As in What does "Correlated scalar subqueries must be Aggregated" mean?, SparkSQL complains for scalar sub-query.
So when catalyst can't make 100% sure just by looking at the SQL statement (without looking at your data) that the sub-query only returns a single row, this exception is thrown. If you are sure that your subquery only gives a single row you can use one of the following aggregation standard functions, so Spark Analyzer is happy:
- first
- avg
- max
- min
How can I make the SQL query below work?
SELECT
prerequisite AS prerequisite,
(SELECT e.description FROM course e WHERE e.course_no = c.prerequisite) as course_name,
COUNT(*) as cnt
FROM
course c
WHERE
c.prerequisite IS NOT NULL
GROUP BY
c.prerequisite
ORDER BY
prerequisite;
It works in Oracle and returns the result.

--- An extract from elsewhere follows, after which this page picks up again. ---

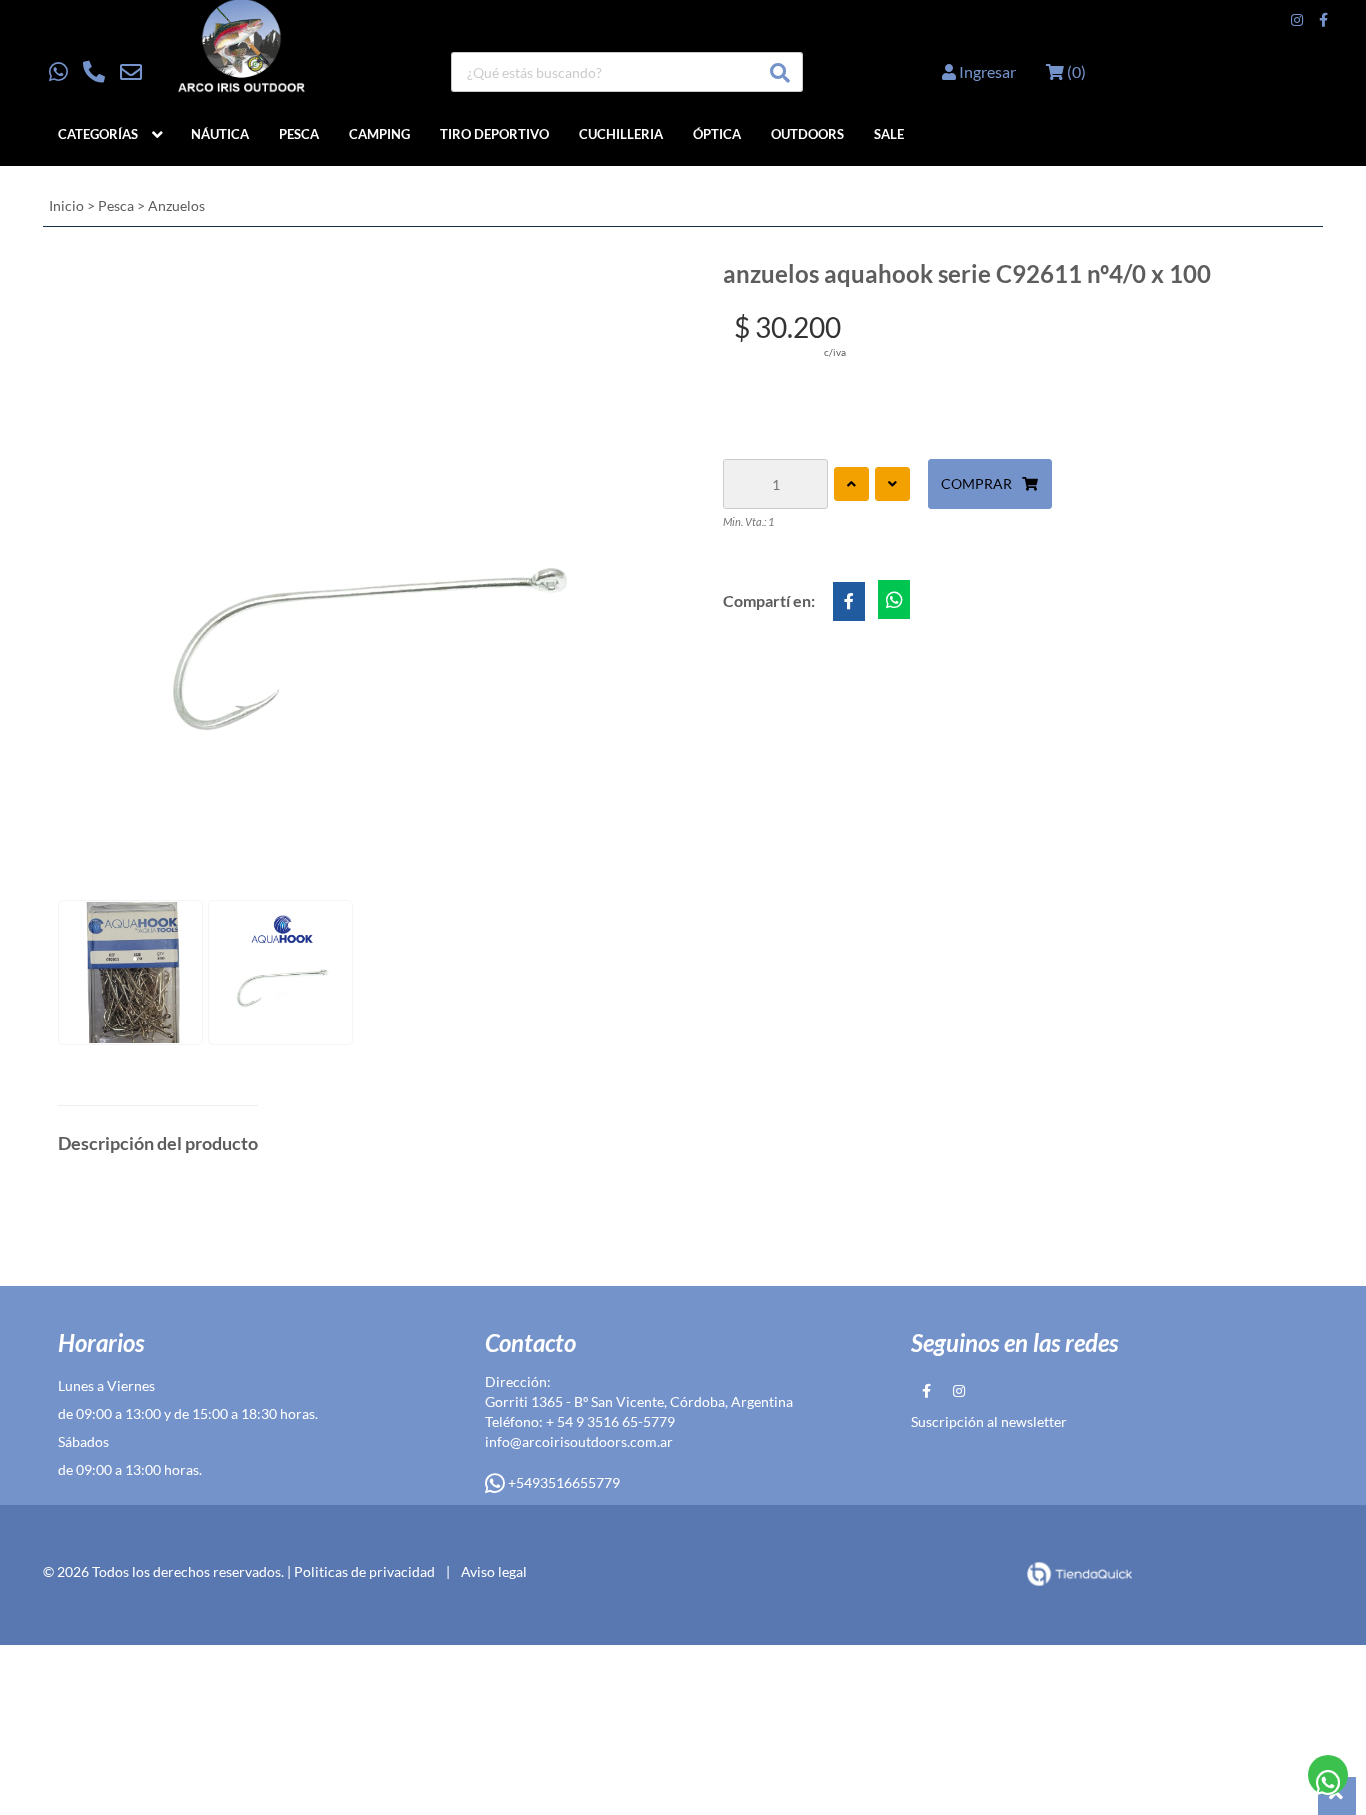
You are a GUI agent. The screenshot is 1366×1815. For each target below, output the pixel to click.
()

PREREQUISITE COURSE_NAME CNT
------------ -------------------------------------------------- ----------
10 Technology Concepts 1
20 Intro to Information Systems 5
25 Intro to Programming 2
80 Programming Techniques 2
120 Intro to Java Programming 1
122 Intermediate Java Programming 2
125 Java Developer I 1
130 Intro to Unix 2
132 Basics of Unix Admin 1
134 Advanced Unix Admin 1
140 Systems Analysis 1
204 Intro to SQL 1
220 PL/SQL Programming 1
310 Operating Systems 2
350 Java Developer II 2
420 Database System Principles 1
However it fails in SparkSQL with the known error:
AnalysisException: Correlated scalar subqueries must be aggregated
If I put FIRST
or MAX
, it throws another exception Couldn't find first(description)
which seem to be because the scalar query returns only 1 row hence cannot find the first one from it.
SELECT
prerequisite AS prerequisite,
(SELECT FIRST(e.description) FROM course e WHERE e.course_no = c.prerequisite) as course_name,
COUNT(*) as cnt
FROM
course c
WHERE
c.prerequisite IS NOT NULL
GROUP BY
c.prerequisite
ORDER BY
prerequisite
----------
---------------------------------------------------------------------------
Py4JJavaError Traceback (most recent call last)
Input In [214], in <module>
1 query="""
2 SELECT
3 prerequisite AS prerequisite,
(...)
13 prerequisite
14 """
---> 15 spark.sql(query).show(truncate=False)
File /opt/spark/spark-3.1.2/python/lib/pyspark.zip/pyspark/sql/dataframe.py:486, in DataFrame.show(self, n, truncate, vertical)
484 print(self._jdf.showString(n, 20, vertical))
485 else:
--> 486 print(self._jdf.showString(n, int(truncate), vertical))
File /opt/spark/spark-3.1.2/python/lib/py4j-0.10.9-src.zip/py4j/java_gateway.py:1304, in JavaMember.__call__(self, *args)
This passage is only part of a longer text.